Heather Stilwell thinks Canadians should decide for themselves who they listen to in political debates.

The leader of the Christian Heritage Party says her party’s point of view, which is unique among the established political parties, should be offered to the electorate during a national debate.

“What are they afraid of,” Stilwell said in a recent interview.  “We’re more of a national party than some others.”

Stilwell and the CHP are vying to join the established candidates during their nationally televised debates.

Mel Hurtig’s National Party is also making a bid to join the CHP and the established parties during the debate.

With a federal election approaching “we’re coming along very well,” Stilwell said.  Party members have selected candidates from across the country who will run in at least 50 ridings, in many cases offering the only pro-life alternative to voters.

The drive by the CHP to get air time on a national debate has created some media attention and public notice for the party.

One high-profile CHP candidate, who will be taking on the Prime Minister, Kim Campbell, in her own riding of Vancouver Central, has also created publicity.

Darren Lowe was rejected by the Reform Party after it was revealed he had written some pro-homosexual letters to various newspapers.

Lowe, who became a Christian in 1986, switched from Reform to CHP.  In what will be a closely-watched race, he is running against Kim Campbell, a lesbian New Democrat candidate and pro-abortion Liberal and Reform candidates.

Stilwell calls Lowe a “hardworking candidate.”  Allowing him to join the CHP as a candidate shows “we are against homosexual practice, not homosexuals.”

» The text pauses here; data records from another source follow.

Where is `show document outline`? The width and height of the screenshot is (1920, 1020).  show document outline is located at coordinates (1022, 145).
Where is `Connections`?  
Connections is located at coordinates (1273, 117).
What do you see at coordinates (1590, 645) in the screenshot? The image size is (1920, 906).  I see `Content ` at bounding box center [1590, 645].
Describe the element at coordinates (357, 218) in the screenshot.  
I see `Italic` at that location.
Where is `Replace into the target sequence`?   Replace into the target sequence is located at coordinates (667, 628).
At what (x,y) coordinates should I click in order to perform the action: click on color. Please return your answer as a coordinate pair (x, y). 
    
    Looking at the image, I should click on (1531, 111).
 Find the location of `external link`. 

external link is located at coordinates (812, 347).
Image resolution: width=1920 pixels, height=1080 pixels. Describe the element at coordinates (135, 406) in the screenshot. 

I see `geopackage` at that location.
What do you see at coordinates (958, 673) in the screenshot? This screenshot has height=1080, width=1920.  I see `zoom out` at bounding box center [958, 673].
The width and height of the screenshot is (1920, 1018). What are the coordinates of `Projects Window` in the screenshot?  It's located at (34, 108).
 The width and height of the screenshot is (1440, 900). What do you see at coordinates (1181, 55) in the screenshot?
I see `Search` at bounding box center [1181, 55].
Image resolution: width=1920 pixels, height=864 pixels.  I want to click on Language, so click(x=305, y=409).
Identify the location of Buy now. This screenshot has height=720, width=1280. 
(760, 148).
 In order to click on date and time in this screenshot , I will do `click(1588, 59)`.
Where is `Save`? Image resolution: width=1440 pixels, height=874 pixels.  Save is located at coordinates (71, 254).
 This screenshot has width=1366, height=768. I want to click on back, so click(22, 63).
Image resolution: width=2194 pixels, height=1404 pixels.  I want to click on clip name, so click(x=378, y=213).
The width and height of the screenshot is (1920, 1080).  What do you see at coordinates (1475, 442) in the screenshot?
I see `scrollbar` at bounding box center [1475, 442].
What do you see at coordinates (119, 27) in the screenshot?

Stilwell admits the mainline parties are focusing on economics in the lead-up to a federal election.  It is something which Canadians seem to be saying concerns them most.  But she adds that the economy isn’t something which can be isolated from every other issue.  There are “lots of bridges” which the CHP can use to talk about their issues when they are dealing with the economy.

“People are concerned about the economy,” Stilwell says.  “But we’re in this mess because we have fallen away from our Christian heritage.”

The CHP is Canada’s only pro-life, pro-family party running in the national election.  Founded in 1987, it was intended to offer Canadians an alternative to the mainstream parties.

The party constitution is uncompromisingly Christian stating that civil government should be under the authority of God.  The aim of the party is “to provide true Christian leadership and to defend, promote and uphold biblical principles in federal legislation.”